[Exercise requirements]
Would you repeat all the lines below, exactly as they stand?

*** Opening of Material to process ***

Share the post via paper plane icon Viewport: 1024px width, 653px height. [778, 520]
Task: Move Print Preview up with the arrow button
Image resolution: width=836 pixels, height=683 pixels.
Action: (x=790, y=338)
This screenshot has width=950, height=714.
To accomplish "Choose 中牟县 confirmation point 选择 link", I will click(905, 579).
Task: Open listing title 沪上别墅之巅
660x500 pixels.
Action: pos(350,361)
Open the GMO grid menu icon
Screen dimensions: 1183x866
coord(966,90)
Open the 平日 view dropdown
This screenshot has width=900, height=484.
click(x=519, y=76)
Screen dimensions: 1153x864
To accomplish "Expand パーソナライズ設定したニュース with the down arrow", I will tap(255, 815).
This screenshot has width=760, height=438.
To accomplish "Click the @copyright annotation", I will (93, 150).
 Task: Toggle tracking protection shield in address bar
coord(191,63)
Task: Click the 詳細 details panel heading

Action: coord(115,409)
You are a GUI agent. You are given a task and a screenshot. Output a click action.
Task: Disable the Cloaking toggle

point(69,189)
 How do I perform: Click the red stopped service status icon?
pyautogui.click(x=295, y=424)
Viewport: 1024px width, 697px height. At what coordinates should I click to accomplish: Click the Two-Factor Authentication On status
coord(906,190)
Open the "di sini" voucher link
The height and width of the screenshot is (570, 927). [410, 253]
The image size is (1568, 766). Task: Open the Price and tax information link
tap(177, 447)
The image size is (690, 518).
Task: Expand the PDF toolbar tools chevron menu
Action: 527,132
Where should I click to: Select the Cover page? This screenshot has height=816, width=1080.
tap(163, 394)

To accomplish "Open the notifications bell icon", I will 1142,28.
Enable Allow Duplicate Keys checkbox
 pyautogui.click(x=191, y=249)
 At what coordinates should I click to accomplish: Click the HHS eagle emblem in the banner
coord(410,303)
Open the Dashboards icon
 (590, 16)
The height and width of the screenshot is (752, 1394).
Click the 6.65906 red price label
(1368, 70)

*** Close of Material to process ***

[Written reply]
Share the post via paper plane icon Viewport: 1024px width, 653px height. [778, 520]
Task: Move Print Preview up with the arrow button
Image resolution: width=836 pixels, height=683 pixels.
Action: (x=790, y=338)
This screenshot has width=950, height=714.
To accomplish "Choose 中牟县 confirmation point 选择 link", I will click(905, 579).
Task: Open listing title 沪上别墅之巅
660x500 pixels.
Action: pos(350,361)
Open the GMO grid menu icon
Screen dimensions: 1183x866
coord(966,90)
Open the 平日 view dropdown
This screenshot has width=900, height=484.
click(x=519, y=76)
Screen dimensions: 1153x864
To accomplish "Expand パーソナライズ設定したニュース with the down arrow", I will tap(255, 815).
This screenshot has width=760, height=438.
To accomplish "Click the @copyright annotation", I will (93, 150).
 Task: Toggle tracking protection shield in address bar
coord(191,63)
Task: Click the 詳細 details panel heading

Action: coord(115,409)
You are a GUI agent. You are given a task and a screenshot. Output a click action.
Task: Disable the Cloaking toggle

point(69,189)
 How do I perform: Click the red stopped service status icon?
pyautogui.click(x=295, y=424)
Viewport: 1024px width, 697px height. At what coordinates should I click to accomplish: Click the Two-Factor Authentication On status
coord(906,190)
Open the "di sini" voucher link
The height and width of the screenshot is (570, 927). [410, 253]
The image size is (1568, 766). Task: Open the Price and tax information link
tap(177, 447)
The image size is (690, 518).
Task: Expand the PDF toolbar tools chevron menu
Action: 527,132
Where should I click to: Select the Cover page? This screenshot has height=816, width=1080.
tap(163, 394)

To accomplish "Open the notifications bell icon", I will 1142,28.
Enable Allow Duplicate Keys checkbox
 pyautogui.click(x=191, y=249)
 At what coordinates should I click to accomplish: Click the HHS eagle emblem in the banner
coord(410,303)
Open the Dashboards icon
 (590, 16)
The height and width of the screenshot is (752, 1394).
Click the 6.65906 red price label
(1368, 70)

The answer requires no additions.